* [WHAT THE EXERCISE ASKS]:
Transcribe the listing from its top line through the line with "The image size is (867, 727).". Keep it exact, both ends included, and add nothing.

── PROVIDED RECORDS

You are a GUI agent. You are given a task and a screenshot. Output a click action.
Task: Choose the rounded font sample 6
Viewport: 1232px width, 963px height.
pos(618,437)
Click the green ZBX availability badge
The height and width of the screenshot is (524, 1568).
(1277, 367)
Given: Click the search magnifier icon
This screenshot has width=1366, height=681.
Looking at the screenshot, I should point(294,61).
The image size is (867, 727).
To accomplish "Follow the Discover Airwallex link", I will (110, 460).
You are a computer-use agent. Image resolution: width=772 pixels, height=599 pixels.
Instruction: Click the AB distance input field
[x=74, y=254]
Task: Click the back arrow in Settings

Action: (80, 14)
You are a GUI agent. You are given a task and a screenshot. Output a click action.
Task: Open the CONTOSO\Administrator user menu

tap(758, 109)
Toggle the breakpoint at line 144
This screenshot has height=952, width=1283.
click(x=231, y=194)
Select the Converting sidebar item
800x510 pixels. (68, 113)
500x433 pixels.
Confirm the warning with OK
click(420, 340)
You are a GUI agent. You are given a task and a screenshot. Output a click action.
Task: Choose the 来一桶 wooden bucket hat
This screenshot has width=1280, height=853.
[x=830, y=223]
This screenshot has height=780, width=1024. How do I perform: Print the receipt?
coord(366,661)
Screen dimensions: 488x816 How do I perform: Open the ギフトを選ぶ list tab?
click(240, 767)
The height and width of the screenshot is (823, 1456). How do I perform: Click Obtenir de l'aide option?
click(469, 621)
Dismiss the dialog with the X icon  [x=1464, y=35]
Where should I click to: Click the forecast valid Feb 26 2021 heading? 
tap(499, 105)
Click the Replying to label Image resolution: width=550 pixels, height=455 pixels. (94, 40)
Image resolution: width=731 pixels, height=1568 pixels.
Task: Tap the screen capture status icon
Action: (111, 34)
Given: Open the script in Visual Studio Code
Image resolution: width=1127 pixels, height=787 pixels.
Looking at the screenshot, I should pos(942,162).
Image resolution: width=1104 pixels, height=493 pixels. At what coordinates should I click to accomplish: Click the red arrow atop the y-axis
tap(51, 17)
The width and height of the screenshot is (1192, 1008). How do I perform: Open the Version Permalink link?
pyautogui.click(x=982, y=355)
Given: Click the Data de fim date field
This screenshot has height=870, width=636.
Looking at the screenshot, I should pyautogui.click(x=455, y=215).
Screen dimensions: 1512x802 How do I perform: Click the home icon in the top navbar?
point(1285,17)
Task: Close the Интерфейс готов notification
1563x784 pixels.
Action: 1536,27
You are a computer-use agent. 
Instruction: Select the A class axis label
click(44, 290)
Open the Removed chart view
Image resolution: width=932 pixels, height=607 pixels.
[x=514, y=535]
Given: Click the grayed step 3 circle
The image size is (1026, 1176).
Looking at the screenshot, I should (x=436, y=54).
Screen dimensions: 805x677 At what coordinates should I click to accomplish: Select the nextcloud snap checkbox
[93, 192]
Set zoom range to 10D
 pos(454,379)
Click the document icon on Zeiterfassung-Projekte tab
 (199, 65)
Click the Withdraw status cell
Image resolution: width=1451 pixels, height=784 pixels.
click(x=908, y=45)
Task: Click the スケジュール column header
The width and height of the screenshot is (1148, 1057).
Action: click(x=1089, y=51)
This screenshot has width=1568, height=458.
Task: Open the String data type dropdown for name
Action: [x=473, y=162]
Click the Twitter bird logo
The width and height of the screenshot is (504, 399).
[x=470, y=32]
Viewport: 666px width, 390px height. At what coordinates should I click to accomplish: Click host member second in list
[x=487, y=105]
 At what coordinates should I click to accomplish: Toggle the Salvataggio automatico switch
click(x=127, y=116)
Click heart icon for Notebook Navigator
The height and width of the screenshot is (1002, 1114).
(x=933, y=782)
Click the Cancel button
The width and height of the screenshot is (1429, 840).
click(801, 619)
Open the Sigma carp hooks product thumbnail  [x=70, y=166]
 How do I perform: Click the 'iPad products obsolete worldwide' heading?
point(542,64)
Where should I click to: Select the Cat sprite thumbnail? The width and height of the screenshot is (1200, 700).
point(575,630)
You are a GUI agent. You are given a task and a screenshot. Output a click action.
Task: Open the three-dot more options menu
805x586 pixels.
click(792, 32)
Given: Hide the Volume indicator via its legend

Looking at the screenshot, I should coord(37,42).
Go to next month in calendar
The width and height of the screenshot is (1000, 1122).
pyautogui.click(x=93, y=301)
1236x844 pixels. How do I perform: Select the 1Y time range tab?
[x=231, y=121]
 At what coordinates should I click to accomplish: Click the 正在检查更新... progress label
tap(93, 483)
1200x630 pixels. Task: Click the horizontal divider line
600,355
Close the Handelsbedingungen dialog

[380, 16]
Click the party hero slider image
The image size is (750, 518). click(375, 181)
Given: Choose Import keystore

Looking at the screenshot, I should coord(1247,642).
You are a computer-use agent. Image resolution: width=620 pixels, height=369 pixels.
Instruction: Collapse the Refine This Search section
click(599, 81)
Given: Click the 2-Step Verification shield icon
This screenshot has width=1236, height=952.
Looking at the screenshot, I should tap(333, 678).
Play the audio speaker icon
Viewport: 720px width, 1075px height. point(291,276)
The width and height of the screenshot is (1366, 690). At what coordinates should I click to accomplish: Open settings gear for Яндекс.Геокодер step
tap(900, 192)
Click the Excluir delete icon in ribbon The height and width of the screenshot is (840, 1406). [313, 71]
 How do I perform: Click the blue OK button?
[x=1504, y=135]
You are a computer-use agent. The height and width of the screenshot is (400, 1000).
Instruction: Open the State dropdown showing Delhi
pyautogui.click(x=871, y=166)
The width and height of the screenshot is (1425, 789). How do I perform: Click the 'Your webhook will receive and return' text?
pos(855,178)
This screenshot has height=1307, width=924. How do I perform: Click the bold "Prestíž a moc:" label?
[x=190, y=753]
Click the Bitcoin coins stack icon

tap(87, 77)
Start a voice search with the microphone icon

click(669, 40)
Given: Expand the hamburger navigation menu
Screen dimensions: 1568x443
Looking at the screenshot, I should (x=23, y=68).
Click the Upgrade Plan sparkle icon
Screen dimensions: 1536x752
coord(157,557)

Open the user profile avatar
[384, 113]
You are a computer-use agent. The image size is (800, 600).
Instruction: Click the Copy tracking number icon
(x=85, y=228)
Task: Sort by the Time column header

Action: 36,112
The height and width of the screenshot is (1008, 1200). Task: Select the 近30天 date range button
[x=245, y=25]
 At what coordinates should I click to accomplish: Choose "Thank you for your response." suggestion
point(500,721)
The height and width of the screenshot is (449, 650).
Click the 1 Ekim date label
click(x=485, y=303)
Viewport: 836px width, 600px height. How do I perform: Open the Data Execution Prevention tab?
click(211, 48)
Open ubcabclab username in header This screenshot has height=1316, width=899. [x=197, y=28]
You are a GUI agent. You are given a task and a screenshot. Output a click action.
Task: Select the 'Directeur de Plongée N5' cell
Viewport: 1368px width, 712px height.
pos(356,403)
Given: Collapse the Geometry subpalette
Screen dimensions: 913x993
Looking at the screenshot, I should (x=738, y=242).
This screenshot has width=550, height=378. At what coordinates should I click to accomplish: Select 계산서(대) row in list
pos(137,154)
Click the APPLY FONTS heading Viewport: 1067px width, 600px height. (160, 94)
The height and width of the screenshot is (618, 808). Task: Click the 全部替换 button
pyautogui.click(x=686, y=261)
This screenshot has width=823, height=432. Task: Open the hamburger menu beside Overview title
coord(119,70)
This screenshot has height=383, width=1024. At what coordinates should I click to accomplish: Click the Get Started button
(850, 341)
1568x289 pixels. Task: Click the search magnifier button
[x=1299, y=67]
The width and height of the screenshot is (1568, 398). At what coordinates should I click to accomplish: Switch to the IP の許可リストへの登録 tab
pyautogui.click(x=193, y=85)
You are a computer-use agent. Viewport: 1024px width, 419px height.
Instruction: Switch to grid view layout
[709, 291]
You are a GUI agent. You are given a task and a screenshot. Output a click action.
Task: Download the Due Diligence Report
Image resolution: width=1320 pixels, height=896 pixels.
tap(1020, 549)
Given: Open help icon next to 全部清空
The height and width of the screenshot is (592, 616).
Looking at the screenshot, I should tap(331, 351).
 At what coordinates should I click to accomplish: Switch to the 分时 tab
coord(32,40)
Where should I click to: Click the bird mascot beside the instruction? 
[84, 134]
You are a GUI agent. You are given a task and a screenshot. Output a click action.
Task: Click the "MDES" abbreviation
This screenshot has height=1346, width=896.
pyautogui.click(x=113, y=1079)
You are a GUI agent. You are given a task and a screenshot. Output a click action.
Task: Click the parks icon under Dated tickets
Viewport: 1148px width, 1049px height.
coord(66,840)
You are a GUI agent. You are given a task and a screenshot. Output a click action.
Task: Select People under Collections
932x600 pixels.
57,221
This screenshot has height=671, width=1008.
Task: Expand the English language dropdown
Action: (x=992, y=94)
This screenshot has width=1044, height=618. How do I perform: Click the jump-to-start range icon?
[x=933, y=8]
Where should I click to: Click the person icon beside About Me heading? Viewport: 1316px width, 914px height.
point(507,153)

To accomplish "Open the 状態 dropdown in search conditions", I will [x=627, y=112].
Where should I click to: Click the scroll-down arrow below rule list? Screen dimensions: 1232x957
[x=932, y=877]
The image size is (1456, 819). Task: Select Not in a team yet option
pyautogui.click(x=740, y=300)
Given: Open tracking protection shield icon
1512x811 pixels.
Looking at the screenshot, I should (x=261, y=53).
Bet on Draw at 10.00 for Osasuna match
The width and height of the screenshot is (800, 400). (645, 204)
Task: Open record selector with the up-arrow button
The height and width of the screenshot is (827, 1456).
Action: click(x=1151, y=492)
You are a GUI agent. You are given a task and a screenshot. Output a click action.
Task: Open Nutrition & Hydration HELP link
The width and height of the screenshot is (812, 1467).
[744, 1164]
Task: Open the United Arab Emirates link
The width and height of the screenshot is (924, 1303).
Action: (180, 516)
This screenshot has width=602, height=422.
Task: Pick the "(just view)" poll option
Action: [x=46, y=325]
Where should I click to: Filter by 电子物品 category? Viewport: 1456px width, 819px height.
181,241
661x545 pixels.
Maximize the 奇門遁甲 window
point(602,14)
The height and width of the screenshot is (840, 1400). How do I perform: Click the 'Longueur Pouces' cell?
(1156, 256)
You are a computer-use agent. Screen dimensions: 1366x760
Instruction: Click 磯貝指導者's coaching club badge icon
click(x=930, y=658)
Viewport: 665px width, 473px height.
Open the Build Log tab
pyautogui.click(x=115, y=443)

────

* [YOUR RESPONSE]:
You are a GUI agent. You are given a task and a screenshot. Output a click action.
Task: Choose the rounded font sample 6
Viewport: 1232px width, 963px height.
pos(618,437)
Click the green ZBX availability badge
The height and width of the screenshot is (524, 1568).
(1277, 367)
Given: Click the search magnifier icon
This screenshot has width=1366, height=681.
Looking at the screenshot, I should point(294,61).
The image size is (867, 727).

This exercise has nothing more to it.